VL-VAE is a transformer-based VAE architecture that supports [progressive decoding](https://www.youtube.com/watch?v=UphN1_7nP8U) through variable-length latent embeddings.

## Examples

Progressive decoding examples from CelebA-HQ-256x256.

https://github.com/oelin/pd-vae/assets/42823429/39b45934-3900-4987-9888-b6412b403f6a

https://github.com/oelin/pd-vae/assets/42823429/0f6c8bea-2001-4627-b618-a473d74dab16

https://github.com/oelin/pd-vae/assets/42823429/235fea18-2fde-4692-9076-2575f1b28db5

https://github.com/oelin/pd-vae/assets/42823429/47f44778-c918-40fe-9e5d-f919ce4c63f2

## Architecture

VL-VAE uses a straightforward architecture consisting of two headless transformers that implement the encoder and decoder networks respectively.

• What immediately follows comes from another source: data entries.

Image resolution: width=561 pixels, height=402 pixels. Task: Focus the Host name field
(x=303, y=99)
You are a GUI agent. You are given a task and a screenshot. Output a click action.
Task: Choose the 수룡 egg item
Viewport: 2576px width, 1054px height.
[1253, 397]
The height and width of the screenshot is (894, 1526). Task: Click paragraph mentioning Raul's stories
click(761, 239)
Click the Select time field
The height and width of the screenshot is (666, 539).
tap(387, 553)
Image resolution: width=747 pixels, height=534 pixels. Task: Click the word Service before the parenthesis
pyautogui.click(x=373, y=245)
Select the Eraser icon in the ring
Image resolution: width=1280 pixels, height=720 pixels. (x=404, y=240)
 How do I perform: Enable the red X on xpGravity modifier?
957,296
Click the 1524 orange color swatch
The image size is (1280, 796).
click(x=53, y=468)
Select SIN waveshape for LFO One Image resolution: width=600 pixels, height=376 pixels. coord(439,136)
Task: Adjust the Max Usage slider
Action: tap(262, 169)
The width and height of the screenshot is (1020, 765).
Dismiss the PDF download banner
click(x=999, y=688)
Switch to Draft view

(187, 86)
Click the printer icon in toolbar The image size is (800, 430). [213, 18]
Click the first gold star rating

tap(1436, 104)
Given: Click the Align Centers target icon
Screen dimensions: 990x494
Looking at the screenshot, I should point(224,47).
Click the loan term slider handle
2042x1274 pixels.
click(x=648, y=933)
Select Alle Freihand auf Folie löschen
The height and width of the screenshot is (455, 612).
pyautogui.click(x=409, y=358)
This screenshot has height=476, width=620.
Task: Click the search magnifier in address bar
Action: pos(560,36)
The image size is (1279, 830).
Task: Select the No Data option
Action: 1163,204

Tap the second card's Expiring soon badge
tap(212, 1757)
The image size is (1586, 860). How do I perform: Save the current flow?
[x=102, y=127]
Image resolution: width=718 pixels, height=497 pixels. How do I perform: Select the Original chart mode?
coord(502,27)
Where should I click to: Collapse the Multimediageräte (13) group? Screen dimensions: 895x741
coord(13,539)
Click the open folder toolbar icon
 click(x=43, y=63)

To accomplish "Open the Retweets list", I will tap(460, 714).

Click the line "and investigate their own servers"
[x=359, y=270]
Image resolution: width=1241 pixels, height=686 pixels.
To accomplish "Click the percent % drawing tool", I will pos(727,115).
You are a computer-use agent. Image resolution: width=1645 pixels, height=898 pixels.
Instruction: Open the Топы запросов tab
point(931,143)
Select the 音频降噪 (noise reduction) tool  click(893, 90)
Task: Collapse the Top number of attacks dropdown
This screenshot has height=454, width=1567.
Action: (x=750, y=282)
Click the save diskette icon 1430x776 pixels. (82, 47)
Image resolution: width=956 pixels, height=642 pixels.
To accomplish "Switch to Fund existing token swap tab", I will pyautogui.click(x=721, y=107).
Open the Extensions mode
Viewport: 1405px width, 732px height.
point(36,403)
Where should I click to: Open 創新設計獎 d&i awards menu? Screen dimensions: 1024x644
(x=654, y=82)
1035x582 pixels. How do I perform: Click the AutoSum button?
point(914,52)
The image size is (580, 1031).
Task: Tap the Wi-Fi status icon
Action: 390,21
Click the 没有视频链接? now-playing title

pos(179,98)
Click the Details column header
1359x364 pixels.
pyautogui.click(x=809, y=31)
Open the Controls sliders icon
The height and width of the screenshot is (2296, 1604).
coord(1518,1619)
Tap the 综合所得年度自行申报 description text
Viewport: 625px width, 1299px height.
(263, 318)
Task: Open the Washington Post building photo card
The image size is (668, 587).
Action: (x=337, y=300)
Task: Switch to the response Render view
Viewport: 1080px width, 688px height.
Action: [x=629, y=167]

Unlike conventional autoencoders, the architecture *does not neccessarily* include downsampling layers. Instead, compression is enforced by randomly truncating the encoder's output (i.e. latent embeddings) during training. We sample truncation lengths according to an exponential distribution.

## TODO

- [ ] Experiment with alternative attention mechanisms (NAT, axial, etc).
- [ ] Experiment with alternative positional embedding methods.
- [ ] Experiment with alternative patch embeddings.
- [ ] Scale up to 1024x1024 resolution.